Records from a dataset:
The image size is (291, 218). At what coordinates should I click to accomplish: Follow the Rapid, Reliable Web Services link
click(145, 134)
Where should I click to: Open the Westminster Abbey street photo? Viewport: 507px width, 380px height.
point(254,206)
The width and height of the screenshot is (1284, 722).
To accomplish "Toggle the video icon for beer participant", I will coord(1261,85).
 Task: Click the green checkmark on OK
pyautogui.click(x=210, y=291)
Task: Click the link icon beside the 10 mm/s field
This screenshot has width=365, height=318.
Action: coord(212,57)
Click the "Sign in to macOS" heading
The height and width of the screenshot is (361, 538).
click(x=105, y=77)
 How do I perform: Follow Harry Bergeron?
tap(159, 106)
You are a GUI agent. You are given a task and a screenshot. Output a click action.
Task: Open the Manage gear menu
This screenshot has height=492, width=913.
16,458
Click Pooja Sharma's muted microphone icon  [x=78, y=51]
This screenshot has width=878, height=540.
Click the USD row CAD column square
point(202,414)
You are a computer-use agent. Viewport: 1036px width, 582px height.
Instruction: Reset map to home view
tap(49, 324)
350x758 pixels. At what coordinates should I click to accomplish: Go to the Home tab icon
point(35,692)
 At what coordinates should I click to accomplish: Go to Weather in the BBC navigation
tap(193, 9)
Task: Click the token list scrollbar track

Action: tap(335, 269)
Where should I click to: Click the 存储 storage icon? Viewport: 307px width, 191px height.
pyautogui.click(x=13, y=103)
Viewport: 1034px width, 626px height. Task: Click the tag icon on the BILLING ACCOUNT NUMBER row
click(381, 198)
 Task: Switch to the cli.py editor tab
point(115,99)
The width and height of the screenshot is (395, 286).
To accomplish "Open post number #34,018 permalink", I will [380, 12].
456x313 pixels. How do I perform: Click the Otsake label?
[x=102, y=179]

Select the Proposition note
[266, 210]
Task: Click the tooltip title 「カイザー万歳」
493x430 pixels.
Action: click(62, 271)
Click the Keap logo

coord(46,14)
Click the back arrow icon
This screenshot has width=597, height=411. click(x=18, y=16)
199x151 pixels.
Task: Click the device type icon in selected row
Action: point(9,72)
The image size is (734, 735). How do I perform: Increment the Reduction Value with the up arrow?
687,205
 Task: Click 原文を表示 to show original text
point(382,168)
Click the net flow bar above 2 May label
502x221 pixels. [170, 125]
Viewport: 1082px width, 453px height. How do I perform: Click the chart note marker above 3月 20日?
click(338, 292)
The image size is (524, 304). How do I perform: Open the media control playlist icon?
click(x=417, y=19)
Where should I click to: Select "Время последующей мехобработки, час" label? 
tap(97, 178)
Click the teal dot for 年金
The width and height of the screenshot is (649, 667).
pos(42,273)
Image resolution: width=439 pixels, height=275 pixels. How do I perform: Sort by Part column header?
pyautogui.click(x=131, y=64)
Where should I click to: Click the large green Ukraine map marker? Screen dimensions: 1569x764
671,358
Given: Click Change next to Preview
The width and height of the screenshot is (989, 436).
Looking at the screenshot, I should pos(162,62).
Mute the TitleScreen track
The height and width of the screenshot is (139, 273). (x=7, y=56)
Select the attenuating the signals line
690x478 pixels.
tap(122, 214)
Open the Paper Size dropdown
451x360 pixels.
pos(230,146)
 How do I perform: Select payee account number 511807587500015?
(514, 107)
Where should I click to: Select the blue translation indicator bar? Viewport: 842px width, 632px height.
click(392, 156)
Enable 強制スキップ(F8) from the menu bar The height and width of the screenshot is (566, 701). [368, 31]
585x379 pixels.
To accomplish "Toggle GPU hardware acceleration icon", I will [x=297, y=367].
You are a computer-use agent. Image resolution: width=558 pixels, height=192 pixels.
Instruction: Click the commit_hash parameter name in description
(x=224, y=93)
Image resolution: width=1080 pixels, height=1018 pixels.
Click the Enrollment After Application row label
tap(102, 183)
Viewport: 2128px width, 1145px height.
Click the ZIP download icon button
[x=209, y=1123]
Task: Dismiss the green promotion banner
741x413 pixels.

▸ Instructions for the task
Beginning with the line that has "Task: Click 原文を表示 to show original text" and ending with the line that has "Image resolution: width=1080", set down the lines above exactly and include no others.

▸ Exercise solution
 Task: Click 原文を表示 to show original text
point(382,168)
Click the net flow bar above 2 May label
502x221 pixels. [170, 125]
Viewport: 1082px width, 453px height. How do I perform: Click the chart note marker above 3月 20日?
click(338, 292)
The image size is (524, 304). How do I perform: Open the media control playlist icon?
click(x=417, y=19)
Where should I click to: Select "Время последующей мехобработки, час" label? 
tap(97, 178)
Click the teal dot for 年金
The width and height of the screenshot is (649, 667).
pos(42,273)
Image resolution: width=439 pixels, height=275 pixels. How do I perform: Sort by Part column header?
pyautogui.click(x=131, y=64)
Where should I click to: Click the large green Ukraine map marker? Screen dimensions: 1569x764
671,358
Given: Click Change next to Preview
The width and height of the screenshot is (989, 436).
Looking at the screenshot, I should pos(162,62).
Mute the TitleScreen track
The height and width of the screenshot is (139, 273). (x=7, y=56)
Select the attenuating the signals line
690x478 pixels.
tap(122, 214)
Open the Paper Size dropdown
451x360 pixels.
pos(230,146)
 How do I perform: Select payee account number 511807587500015?
(514, 107)
Where should I click to: Select the blue translation indicator bar? Viewport: 842px width, 632px height.
click(392, 156)
Enable 強制スキップ(F8) from the menu bar The height and width of the screenshot is (566, 701). [368, 31]
585x379 pixels.
To accomplish "Toggle GPU hardware acceleration icon", I will [x=297, y=367].
You are a computer-use agent. Image resolution: width=558 pixels, height=192 pixels.
Instruction: Click the commit_hash parameter name in description
(x=224, y=93)
Image resolution: width=1080 pixels, height=1018 pixels.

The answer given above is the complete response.